Pramila Vasudevan is a movement-centered artist, cultural worker, and maker of community-rooted/routed transdisciplinary work. She is the founder and artistic director of Aniccha Arts (est. 2004), an experimental collaborative producing site specific performances that examine agency, voice, and group dynamics within community histories, institutions, and systems. She is an artist associate of Pillsbury House Theatre, and a 2021-23 Omnivers artist at Red Eye Theater. She is a recipient of the 2022 Joyce award in partnership with Public Art St. Paul, 2022 USA artist fellowship, 2017 Guggenheim fellowship and 2016 McKnight fellowship in choreography.

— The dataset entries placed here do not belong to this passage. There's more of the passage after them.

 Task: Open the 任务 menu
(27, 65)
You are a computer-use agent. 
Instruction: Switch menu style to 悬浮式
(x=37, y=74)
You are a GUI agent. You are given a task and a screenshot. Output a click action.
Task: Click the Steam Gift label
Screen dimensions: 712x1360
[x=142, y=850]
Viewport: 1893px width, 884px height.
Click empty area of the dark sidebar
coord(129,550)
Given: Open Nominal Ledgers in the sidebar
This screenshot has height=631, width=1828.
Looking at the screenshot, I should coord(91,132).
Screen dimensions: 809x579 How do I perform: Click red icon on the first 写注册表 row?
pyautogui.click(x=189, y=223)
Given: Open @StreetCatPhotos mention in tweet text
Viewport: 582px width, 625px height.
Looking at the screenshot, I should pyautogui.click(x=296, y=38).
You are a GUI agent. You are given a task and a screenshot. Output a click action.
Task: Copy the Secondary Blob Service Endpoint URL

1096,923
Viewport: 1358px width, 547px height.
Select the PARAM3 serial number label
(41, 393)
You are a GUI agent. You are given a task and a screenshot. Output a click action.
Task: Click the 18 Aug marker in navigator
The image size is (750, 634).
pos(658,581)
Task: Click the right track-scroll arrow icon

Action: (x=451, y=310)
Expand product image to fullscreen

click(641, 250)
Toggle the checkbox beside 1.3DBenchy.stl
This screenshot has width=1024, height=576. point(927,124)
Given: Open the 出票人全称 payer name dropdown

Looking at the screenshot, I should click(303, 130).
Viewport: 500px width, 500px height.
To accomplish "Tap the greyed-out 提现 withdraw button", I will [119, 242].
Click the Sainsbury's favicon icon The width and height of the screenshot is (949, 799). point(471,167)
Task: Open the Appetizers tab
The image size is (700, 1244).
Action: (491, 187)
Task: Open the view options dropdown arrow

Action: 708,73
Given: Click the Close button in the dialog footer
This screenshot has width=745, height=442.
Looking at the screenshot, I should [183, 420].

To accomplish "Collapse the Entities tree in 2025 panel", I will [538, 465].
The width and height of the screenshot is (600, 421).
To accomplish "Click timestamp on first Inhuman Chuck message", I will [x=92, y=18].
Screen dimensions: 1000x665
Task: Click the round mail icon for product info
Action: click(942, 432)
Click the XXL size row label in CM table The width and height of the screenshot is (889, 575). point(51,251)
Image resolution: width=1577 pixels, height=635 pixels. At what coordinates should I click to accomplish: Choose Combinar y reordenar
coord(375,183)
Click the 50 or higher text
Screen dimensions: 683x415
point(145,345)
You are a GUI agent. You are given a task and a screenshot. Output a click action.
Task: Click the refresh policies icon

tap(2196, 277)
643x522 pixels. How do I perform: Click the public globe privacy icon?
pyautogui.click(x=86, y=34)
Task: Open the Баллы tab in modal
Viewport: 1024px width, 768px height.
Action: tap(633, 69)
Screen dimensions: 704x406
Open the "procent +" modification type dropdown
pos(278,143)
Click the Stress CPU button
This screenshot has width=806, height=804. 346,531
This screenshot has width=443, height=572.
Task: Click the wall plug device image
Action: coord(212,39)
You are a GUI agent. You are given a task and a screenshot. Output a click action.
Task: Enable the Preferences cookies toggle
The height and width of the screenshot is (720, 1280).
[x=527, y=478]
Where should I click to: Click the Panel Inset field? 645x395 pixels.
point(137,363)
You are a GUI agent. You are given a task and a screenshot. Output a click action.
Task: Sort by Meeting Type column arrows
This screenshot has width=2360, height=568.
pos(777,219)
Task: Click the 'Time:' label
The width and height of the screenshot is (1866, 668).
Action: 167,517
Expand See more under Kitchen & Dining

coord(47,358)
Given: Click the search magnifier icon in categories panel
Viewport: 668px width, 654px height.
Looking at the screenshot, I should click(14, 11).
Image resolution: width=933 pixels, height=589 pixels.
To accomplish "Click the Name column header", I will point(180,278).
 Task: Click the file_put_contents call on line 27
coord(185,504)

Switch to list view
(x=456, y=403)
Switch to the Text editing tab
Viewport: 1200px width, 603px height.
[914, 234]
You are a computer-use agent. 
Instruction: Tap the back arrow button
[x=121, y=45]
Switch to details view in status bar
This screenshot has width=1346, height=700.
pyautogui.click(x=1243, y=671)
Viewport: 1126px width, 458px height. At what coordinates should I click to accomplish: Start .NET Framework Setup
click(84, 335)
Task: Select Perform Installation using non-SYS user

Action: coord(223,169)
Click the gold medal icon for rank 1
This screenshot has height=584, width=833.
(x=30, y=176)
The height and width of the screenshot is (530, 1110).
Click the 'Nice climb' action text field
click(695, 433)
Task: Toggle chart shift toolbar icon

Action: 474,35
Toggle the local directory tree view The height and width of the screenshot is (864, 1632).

She is of Tamil descent and has been living and working in the Twin Cities, on stolen Dakota land, for the past twenty seven years. Her current practice involves gardening, hosting conversations and community gatherings. She is interested in developing improvisational movement structures inspired by growing practices in gardens and greenhouses, and by plant cycles in the urban wild. www.aniccha.org
Pramila Vasudevan was a Forecast 2019 Mid-Career Professional Development Grantee.
The McKnight Foundation generously enables Forecast to provide Professional Development Grants for mid-career artists seeking to expand their work in the field of public art. Forecast mid- and early-career grants are designed to support independent projects, leadership development, professional development, risk-taking, multidisciplinary approaches, and collaborative problem-solving in the field of public art.